I’ve spent no small part of my life holding the flashlight, getting yelled at while he turned the wrench. But I’ve learned a lot from him. At 72, he’s still a formidable man. Arms like tree trunks and one of the best shade tree mechanics I know. He has forgotten more than I’ll ever learn about an engine.
All of this went down within forty-five minutes. And just like that, I was back on the road.
And that was this morning. It wasn’t the plan, but it was what happened.
A twenty-five-cent zip tie saved me a 150 dollar bill on a flatbed ride.
And at that point, Hannibal Smith steps in.
There’s a plan in everything, kid. And I love it when a plan comes together. – H. Smith
Well, maybe I’ll get one done. The deeper you get into something the more problems you can find.
I went to YouTube last night to figure out how to remove the spool handle for the window, and despite the guy knowing that every spool handle came off the same, he was wrong. Instead of a clip to remove said handle, it was a Torx head bolt. Luckily, I have an abundance of tools.
The other problem I’ve run into is a bit of upholstery that has given up over the years, probably to heat. Things wear down. There’s no helping it.
And so I have an armrest sitting in front of the wife’s bread box with Gorilla Glue (not a sponsor) setting up and a couple of paper/chip clips bag holding it all together.
I’ve taped up and dropped the first coat on the main door panel for now.

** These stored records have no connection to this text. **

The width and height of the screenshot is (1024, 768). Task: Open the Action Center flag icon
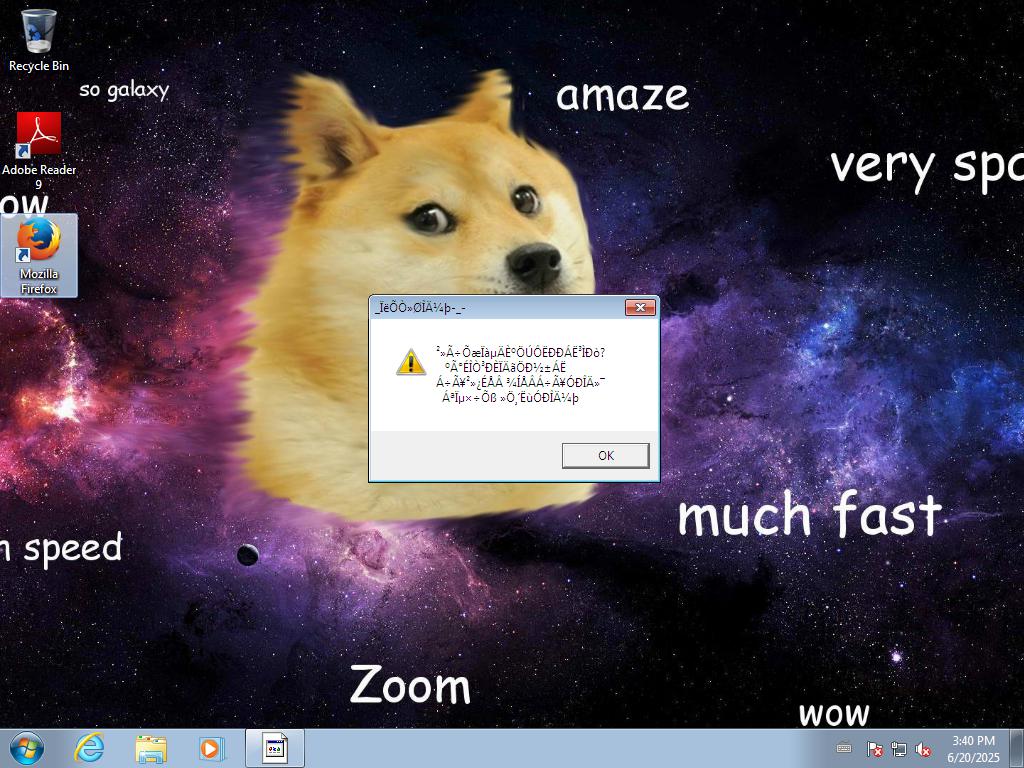tap(874, 749)
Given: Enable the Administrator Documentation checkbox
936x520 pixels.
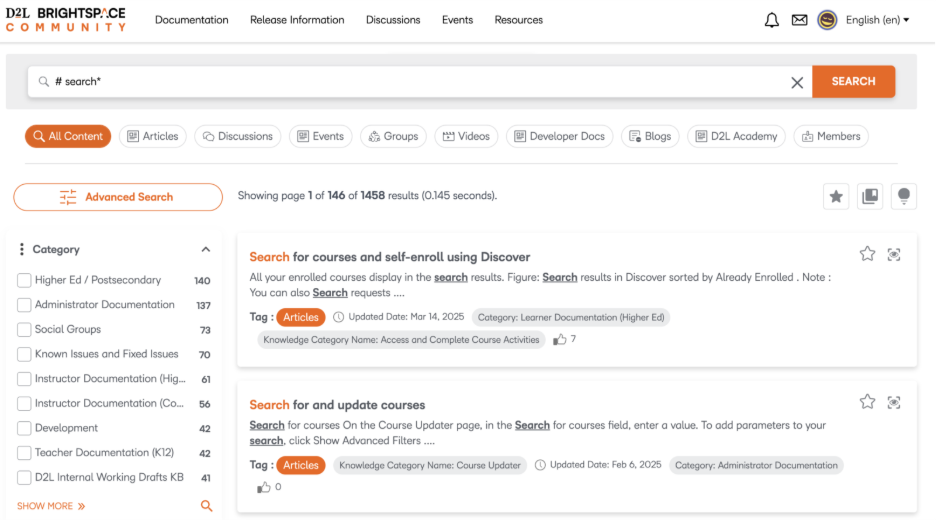Looking at the screenshot, I should (24, 305).
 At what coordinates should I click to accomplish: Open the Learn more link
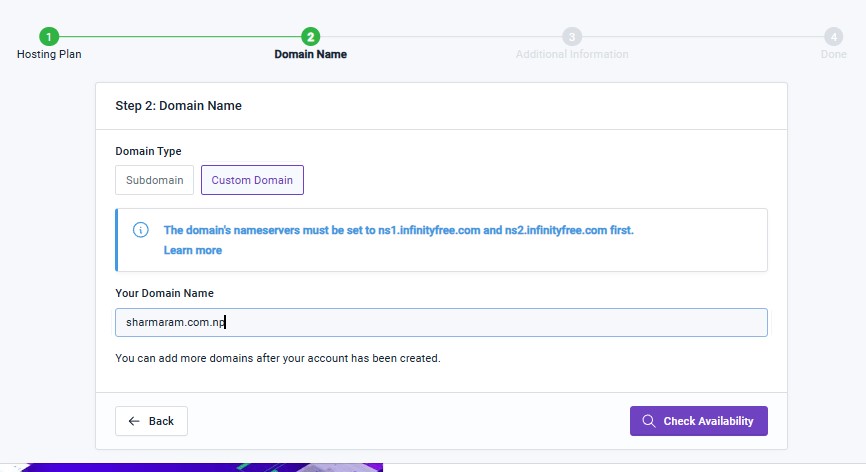coord(193,250)
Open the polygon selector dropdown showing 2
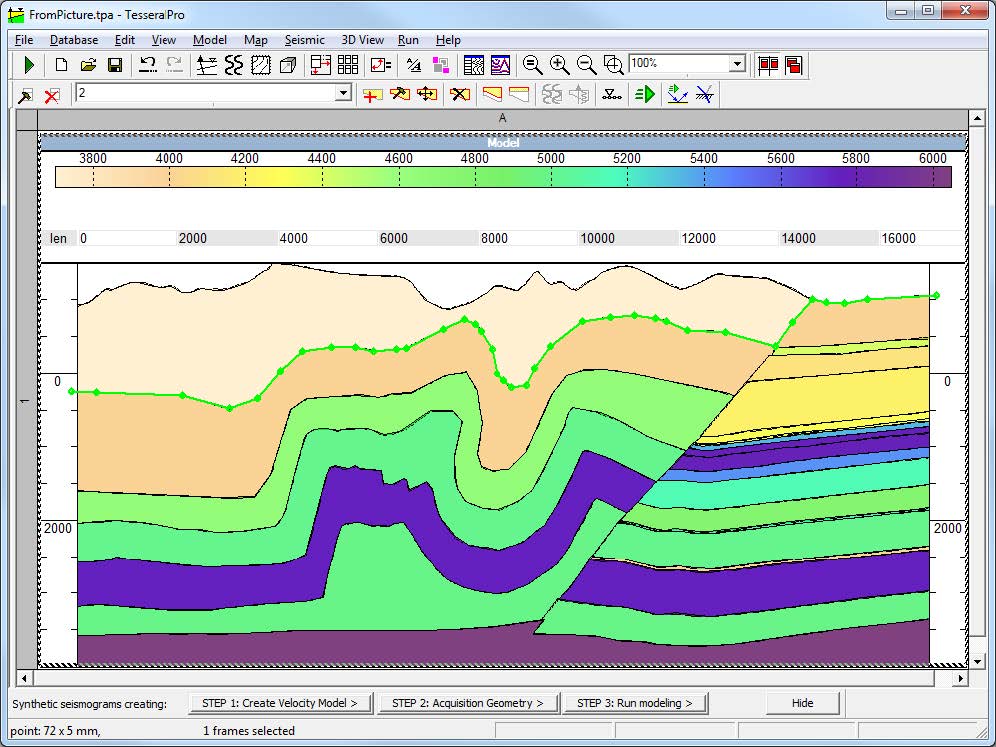Viewport: 996px width, 747px height. tap(343, 93)
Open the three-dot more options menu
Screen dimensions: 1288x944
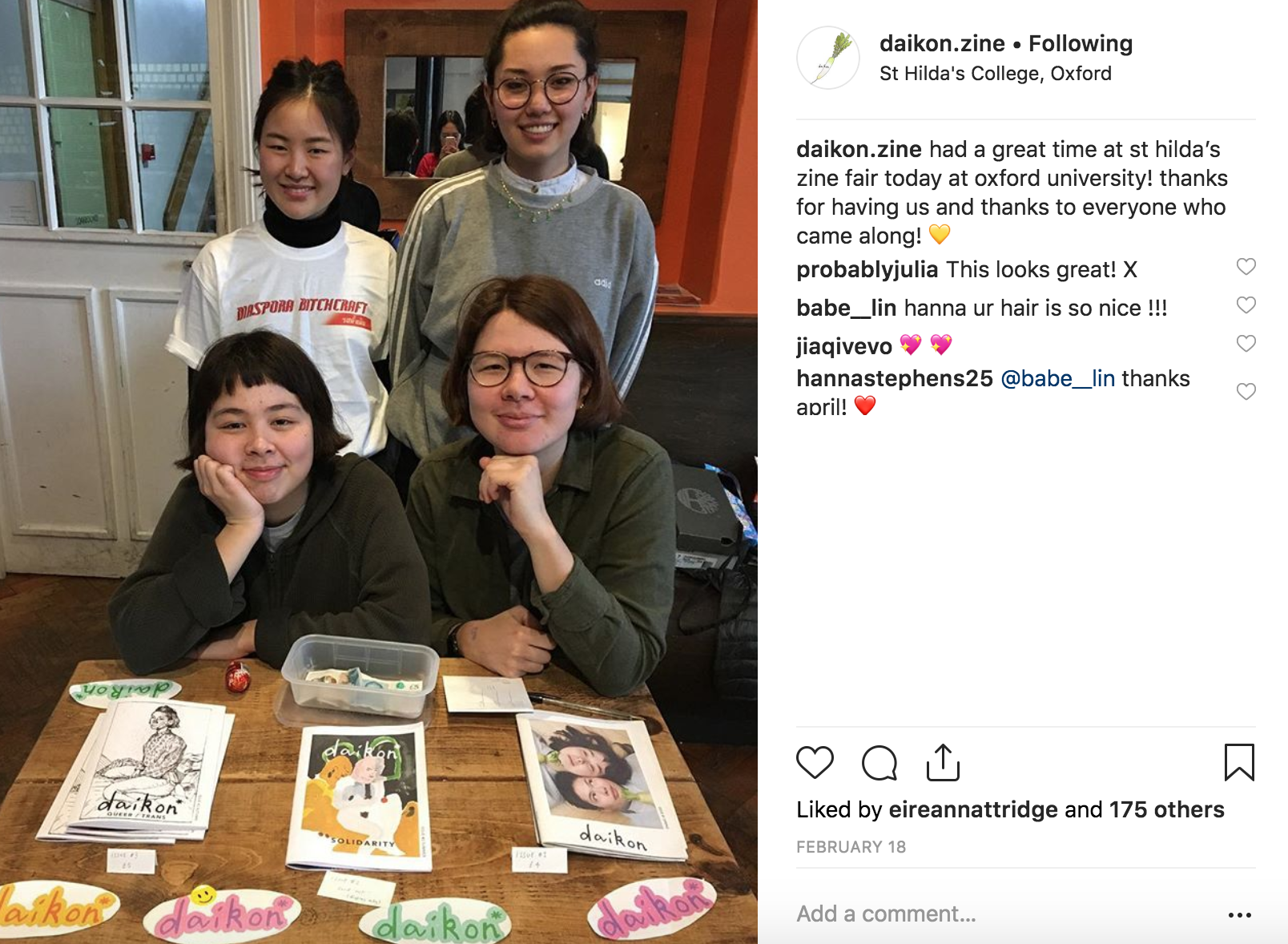tap(1239, 914)
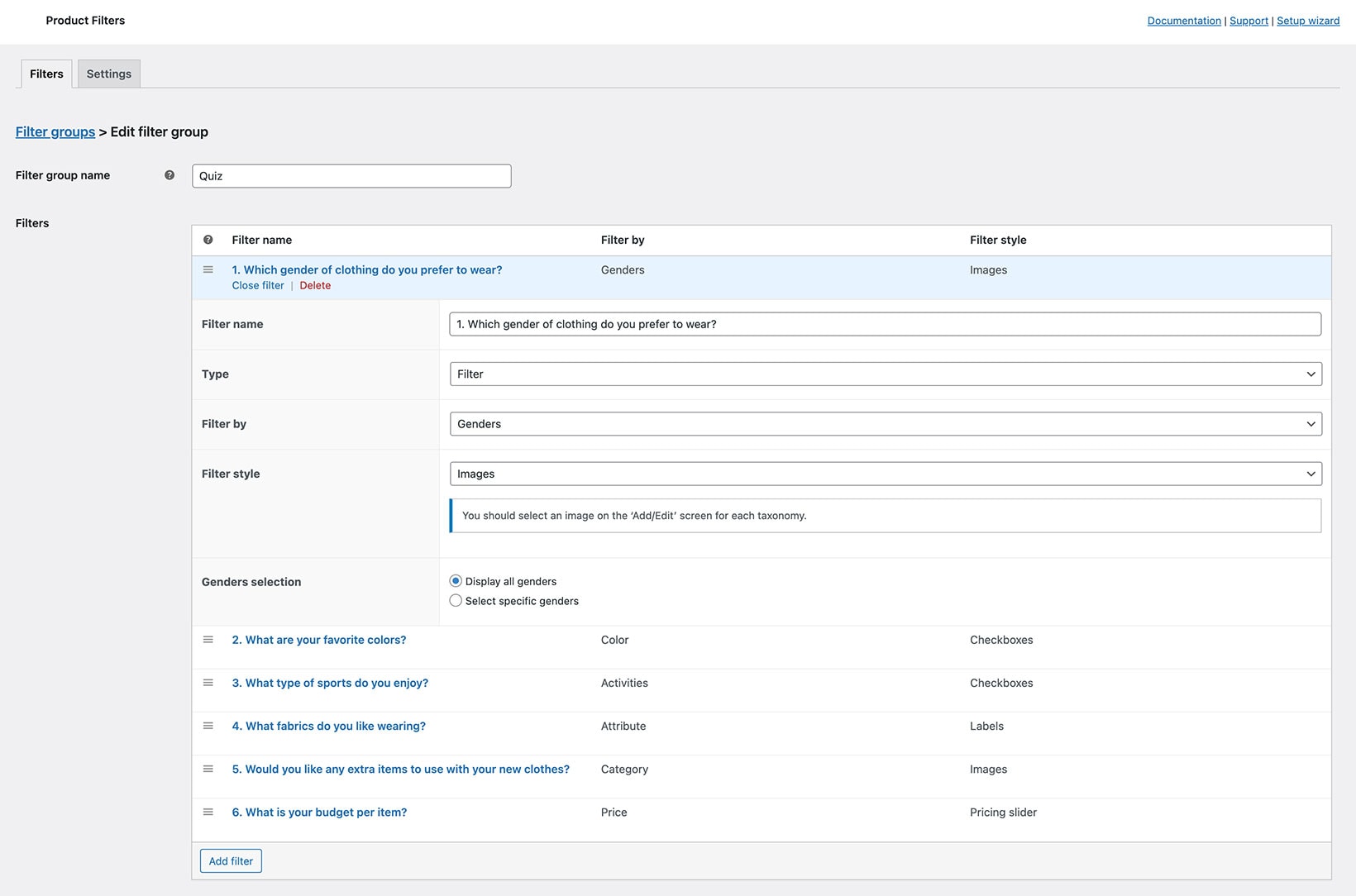Open help tooltip beside Filter group name
This screenshot has height=896, width=1356.
pos(170,175)
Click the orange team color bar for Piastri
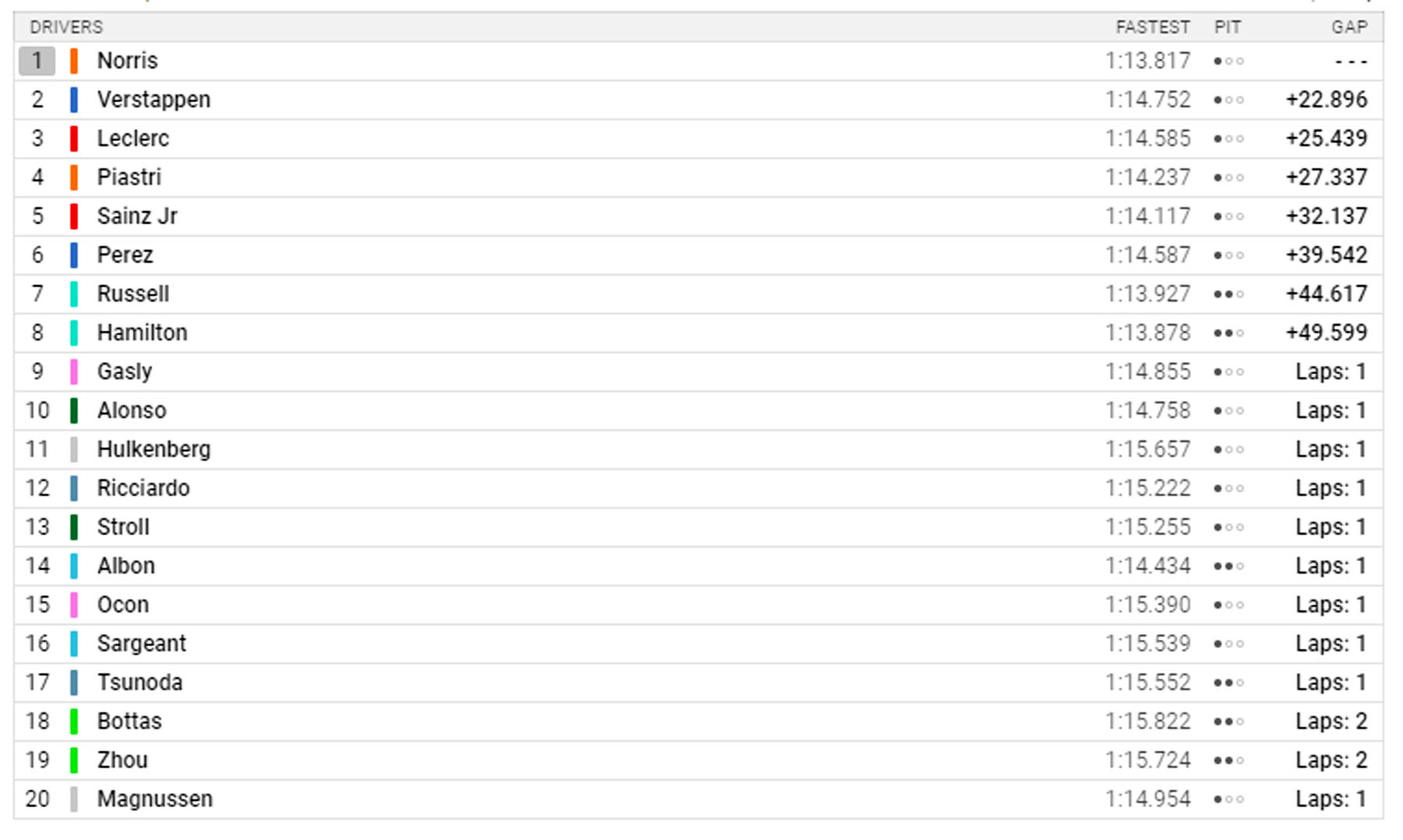Viewport: 1403px width, 840px height. [74, 177]
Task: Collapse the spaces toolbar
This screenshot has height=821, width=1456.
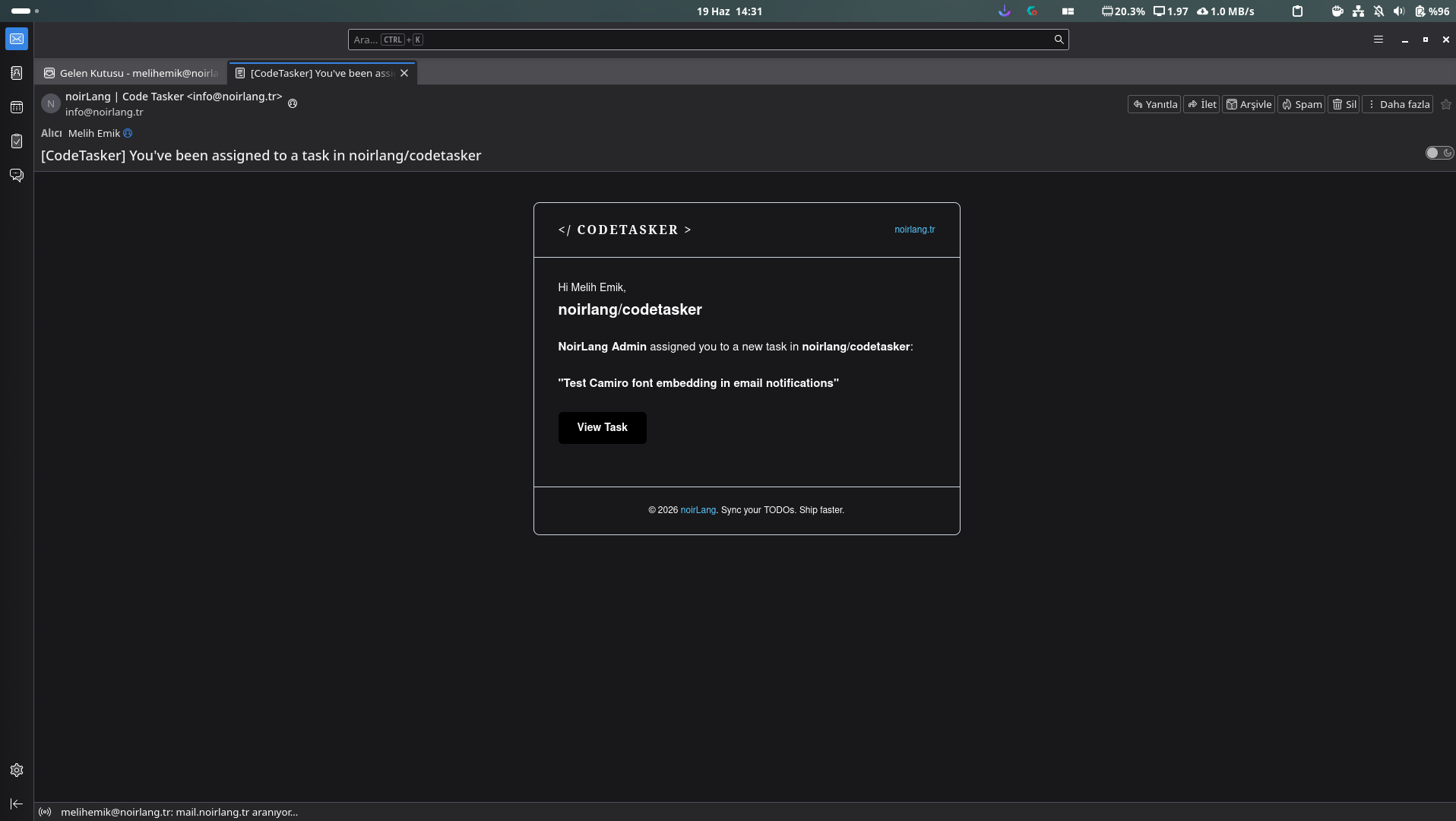Action: 17,804
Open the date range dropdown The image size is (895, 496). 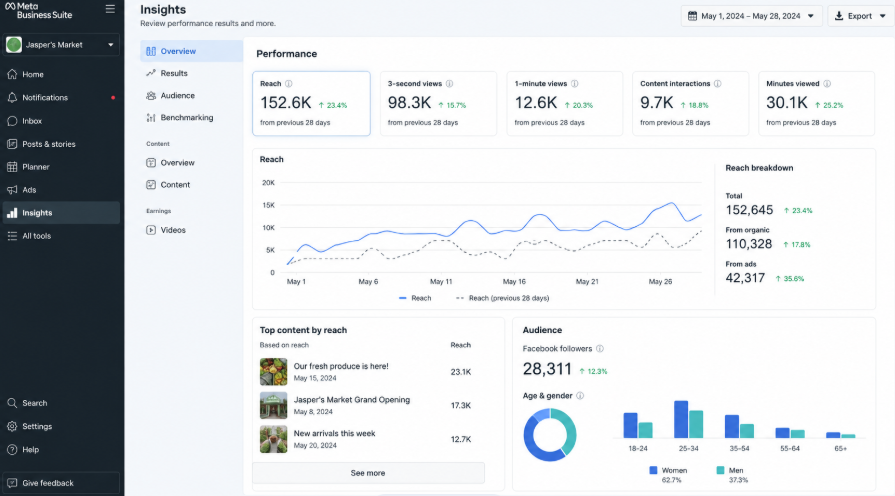[x=751, y=16]

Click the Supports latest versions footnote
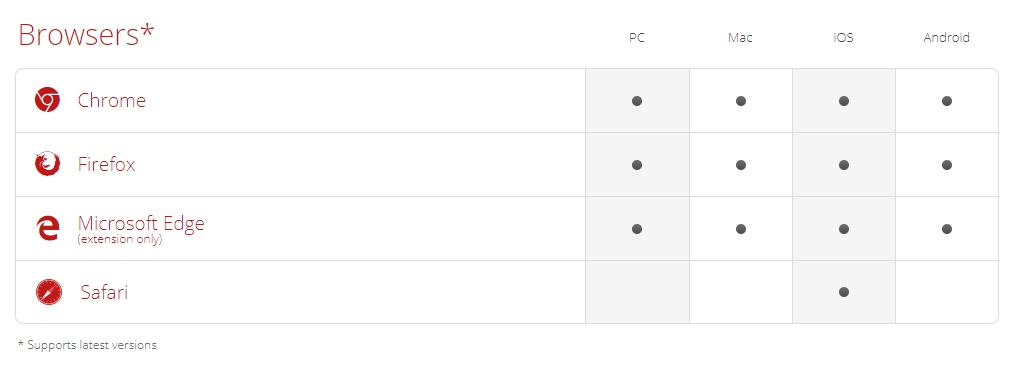tap(87, 345)
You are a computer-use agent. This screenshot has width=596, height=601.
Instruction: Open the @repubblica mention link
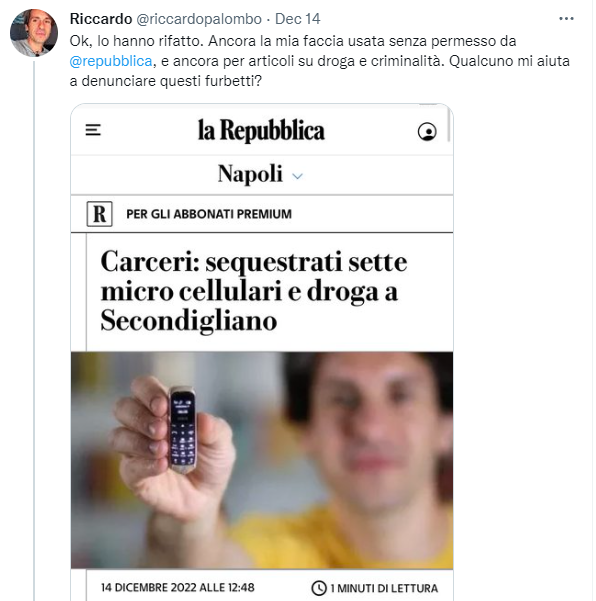click(111, 61)
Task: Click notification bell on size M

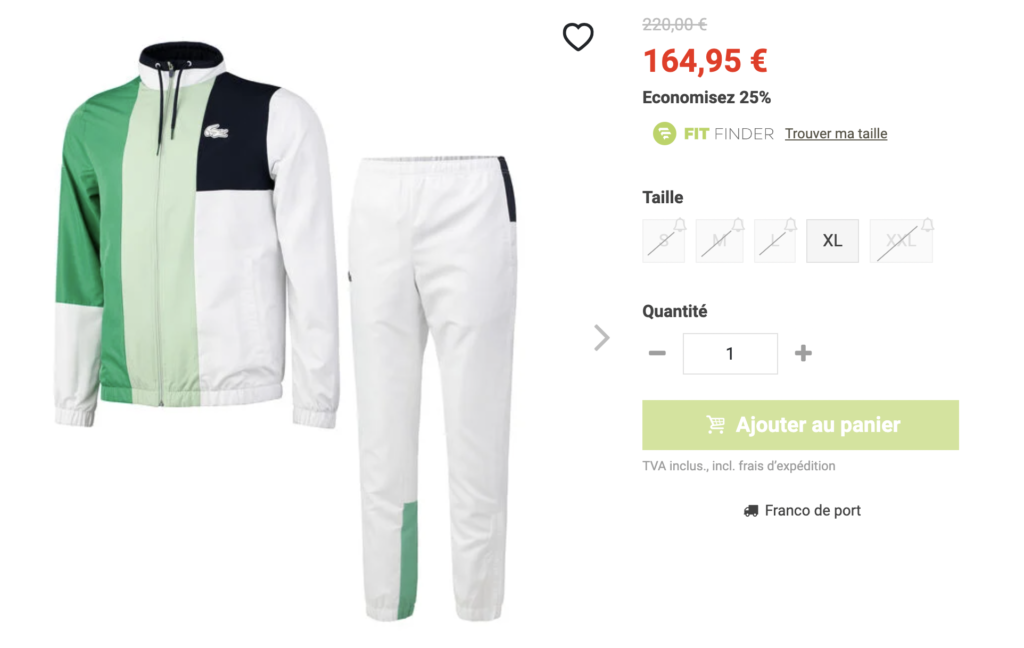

It is 11:34, and now I wait.
That door is done.
And now, on to the other door.
Because you’ve seen the first one, the other is pretty much the same, so I won’t bore ya.
Yep. I was able to get both doors done and still have some time this afternoon.
There’s a lot to be said for doing things yourself. It’s not just saving money. You try new things and learn new things. Believe me; I mess up often enough, but there’s a lot of knowledge in mistakes.
It might be the paint fumes talking, but it’s been a pretty good day.
I’m looking at fender flares for the Ranger. Fender flares are expensive. Not completely out of the question, but I’m looking for something a bit thinner. Not some big, bulky thing hanging off the side of the truck.
I think I saw some at the junkyard I mentioned the other week. If all four are in good shape, I may bargain for them when I return for the additional parts.
The other thing I’m working on is the rocker panels. I’m considering painting them with bed liner material. I’m just trying to figure how far I’m willing to go.